Nun, für die Aktien ist dies noch lange keine echte Bedrohung. Sie haben sich ja nie wirklich vom Regulator geschützt fühlen dürfen und waren dadurch immer den rauen Stürmen internationaler Asset Manager ausgesetzt. Natürlich war der Geldfluss der Notenbanken das eine oder andere Mal ein Rückenwind, weil manche Investoren ihre Bondverkäufe an FED & Co noch ohne regulatorischen Knebel frei investieren durften - was für ein Luxus - , aber in Summe spielte der reine Geldfluss einer EZB in Europa kaum eine direkte Rolle, denn wie man sieht, liegen die Bewertungen hierzulande sogar noch immer unter dem historischen Durchschnitt. Man investierte, weil es bessere Chancen bei Aktien gibt, als bei Bonds. Und das ist einem volkswirtschaftlichen und konjunkturellen Effekt geschuldet, nicht einem Hochwasserstand im Cashportfolio.
Was sich an den Aktienmärkten jetzt ändern wird, ist die Betrachtung einiger Sektoren. Eben weil sich deren Zinsumfeld ändert. Hier wird es jetzt schon „normal“. Also Versorger, stark refinanzierungsorientierte Immobilienaktien, Banken, Versicherungen, bis hin zu neu verschuldeten Expansionswilligen.
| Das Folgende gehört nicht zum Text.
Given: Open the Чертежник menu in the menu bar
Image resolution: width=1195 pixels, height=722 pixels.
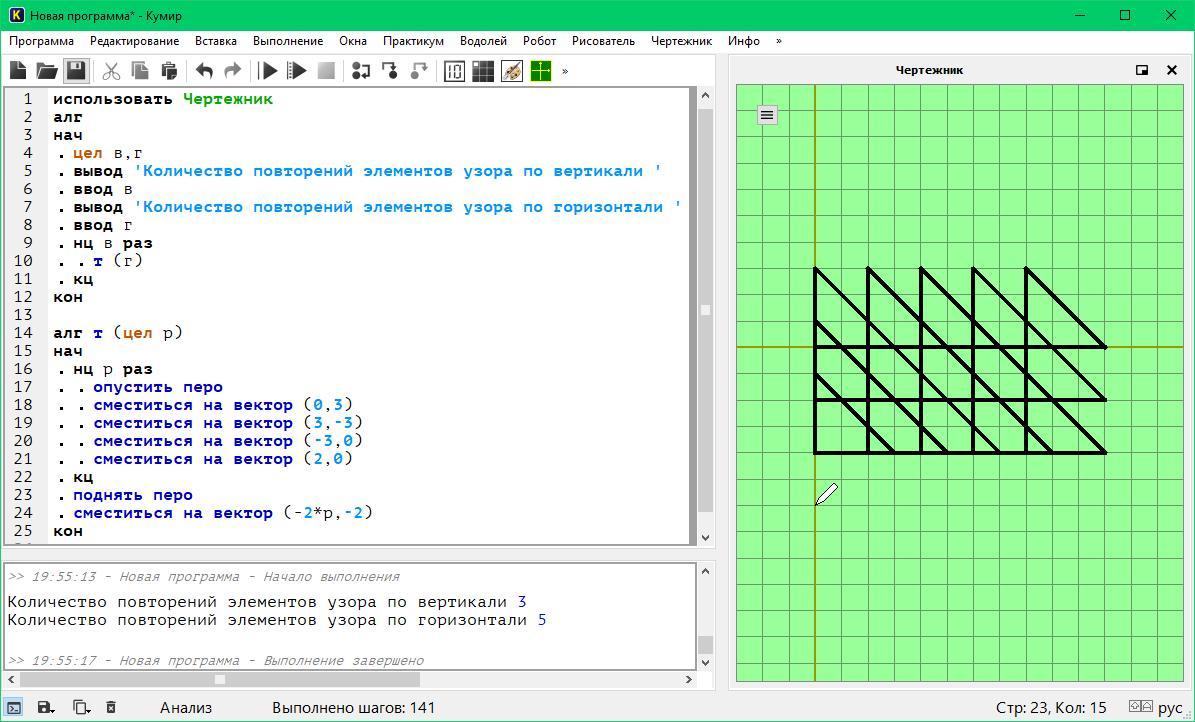Looking at the screenshot, I should pos(681,41).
Die Frage nach der Refinanzierung wird sich daher immer häufiger stellen. So lange aber die Dividendenrenditen noch über den jeweiligen Bondrenditen liegen, und das sind noch immer mehr als 2% (!!) wird es eine Art philosophisches Thema bleiben. Die Aufmerksamkeiten richten sich aber bereits darauf aus.
Das alles sind sehr frühe Beobachtungen und Gedanken, die zu einer generellen Vorbereitung auf spätere Normalisierungen führen, aber die Beschäftigung mit den jeweiligen Geschäftsmodellen und Abhängigkeiten innerhalb dieses erwarteten Wandels werden das heurige Jahr stärker prägen als noch 2017. Ganz einfach, weil wir es uns vorstellen können und mittlerweile auch vorstellen wollen.